Mr. V. Tanner, P.M., sitting as a royal commission, to-day resumed the enquiry into the allegations made in Parliament by Mr. Hogan, M.L.A., regarding the conduct of the Greenvale Sanatorium, a Government institution for patients suffering from tuberculosis. Florence A. Gillon, who was a patient between January and June, 1917, said that after the first fortnight the meat was always flyblown during the warm weather. Mrs. Dora Jean Crooks, who had been a nurse at the sanatorium for five months from September, 1917, stated that when the milk used at breakfast was poured on the porridge it went sour. The probationary nurses used to say that at dinner time they had to water the milk to make it go round. She had been told that the cream was sold to the dairies. In her opinion the patients did not get enough nourishing food, and there was not sufficient variety. Owing to the meat being flyblown in the hot weather, many of the patients constantly refused to eat it. Referring to food brought in by the friends of patients, witness stated that the nurses were told by Dr. Brown to take these parcels away and not to allow patients to eat “rubbish.” When Dr. Bird was superintendent there was enough milk to go round without the addition of water, plenty of vegetables, a variety of puddings, and honey and jam. When Mr. Brown took charge the supply of milk and meat was cut down, and the honey and jam was stopped.
Mr. H. S. Shelton, who appeared for Dr. Alfred Austin Brown, the medical superintendent of the institution, put in as exhibits a long series of menus which he said showed that the food supplied was much more plentiful and varied than Mrs. Crooks had indicated.

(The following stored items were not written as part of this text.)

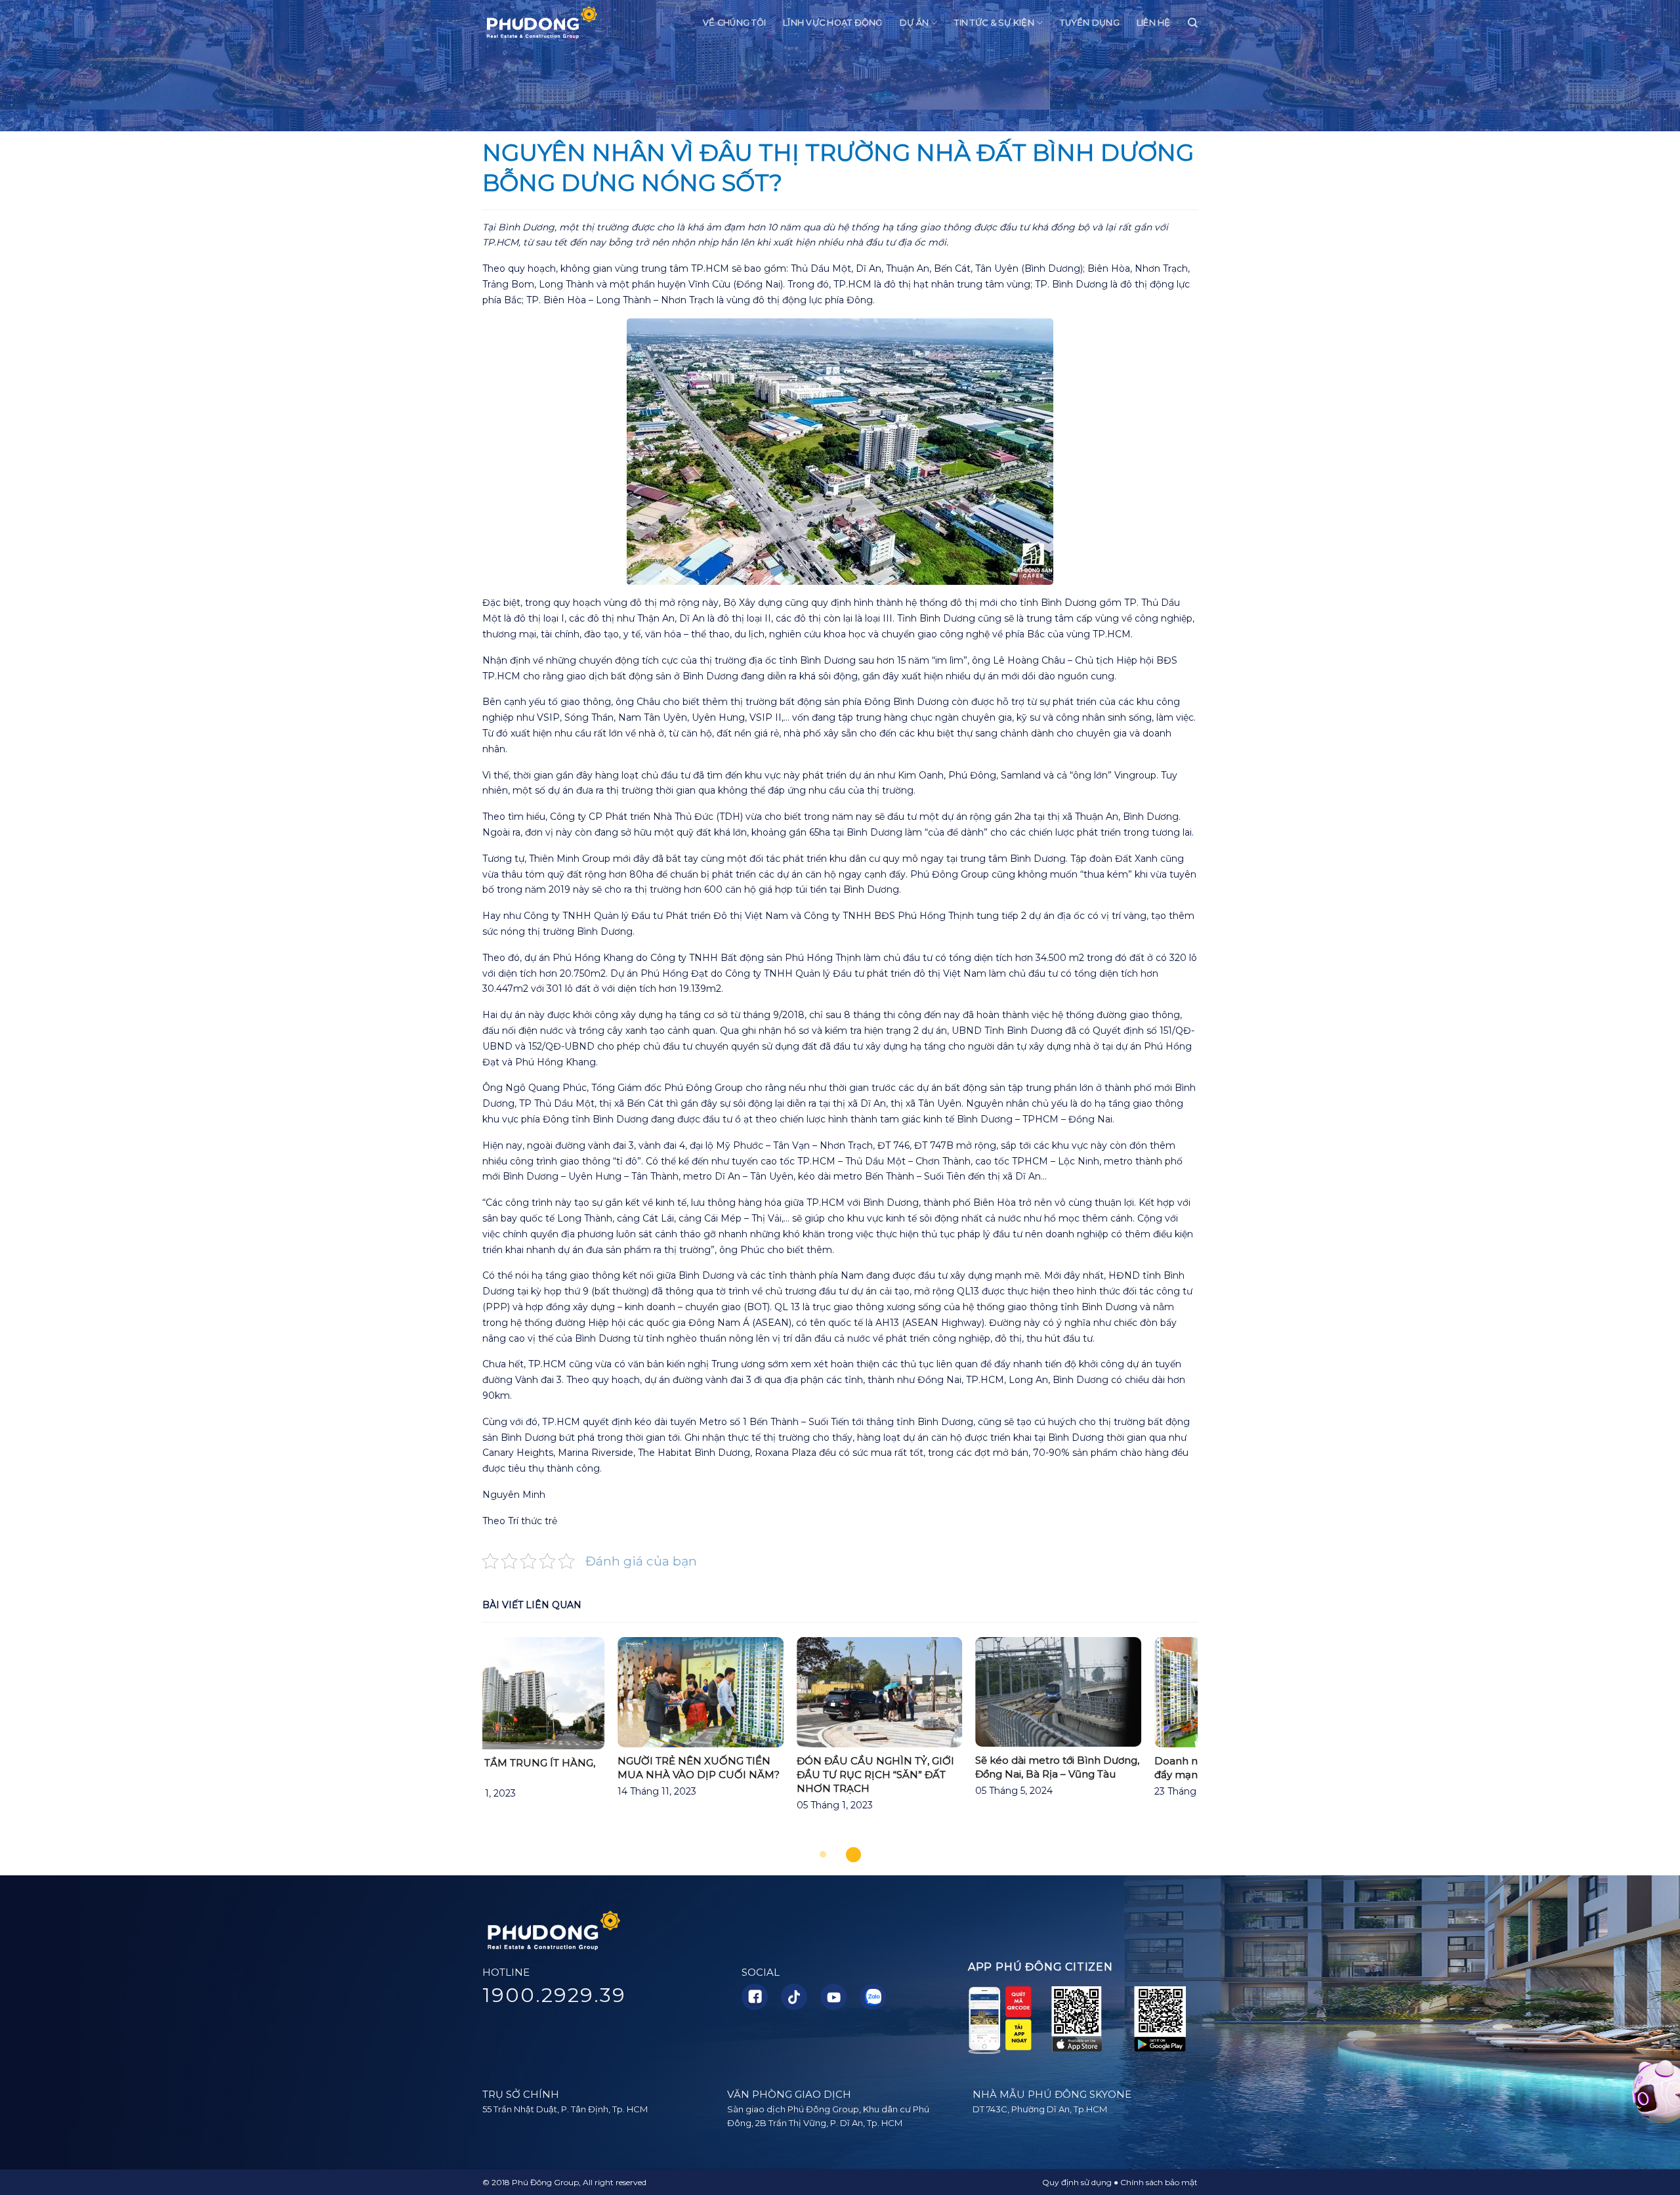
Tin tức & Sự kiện (994, 23)
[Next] (1220, 1743)
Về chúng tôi (734, 23)
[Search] (1193, 23)
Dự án (914, 23)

Frederick Hagelthorn, M.L.C., stock and station agent, having obtained permission to make a statement, said that he had received no present whatever from the sanatorium. Mr. Hogan’s charge to that effect probably had its origin in the facts that when he was ill last year Mrs. Brown brought out of his house at Malvern, a cooked fowl, and that when he was Minister for Health Dr. Brown brought into his office a few vegetables worth, perhaps, 6d. or 7d. as specimens to show him what could be grown. When Minister for Agriculture he had often had similar specimens brought to his office. On another occasion Mrs. Brown took out to his house a pair of ducks. Me was not at home at the time; but in any case he would have accepted the present, because he took it that the ducks were Mrs. Brown’s private property. The only other gift he ever received from a public institution was a loaf of bread from a gaol. (Laughter.)
Dr. Brown confirmed Mr. Hagelthorn’s statements. The vegetables given to Mr. Hagelthorn were grown on the institution’s land, while the poultry was the private property of Mrs. Brown.
Daniel W. Grimwood, a patient of the sanatorium for six and a half years, said that he once took out a pair of fowls to Mr. Hagelthorn’s house. The fowls, which were not those referred to by Mr. Hagelthorn, were taken out of the poultry yard of the sanatorium. He had seen a pair of ducks sent to Mr. Holmes and Dr. Robertson. He saw clothing in Dr. Brown’s own house in a tin trunk. There were suits of clothes, collars, pyjamas, and so on. Nearly all were marked “Gunnersen.” He was promised a suit of clothes and two silk shirts by Mrs. Brown, but did not get them. (Laughter.)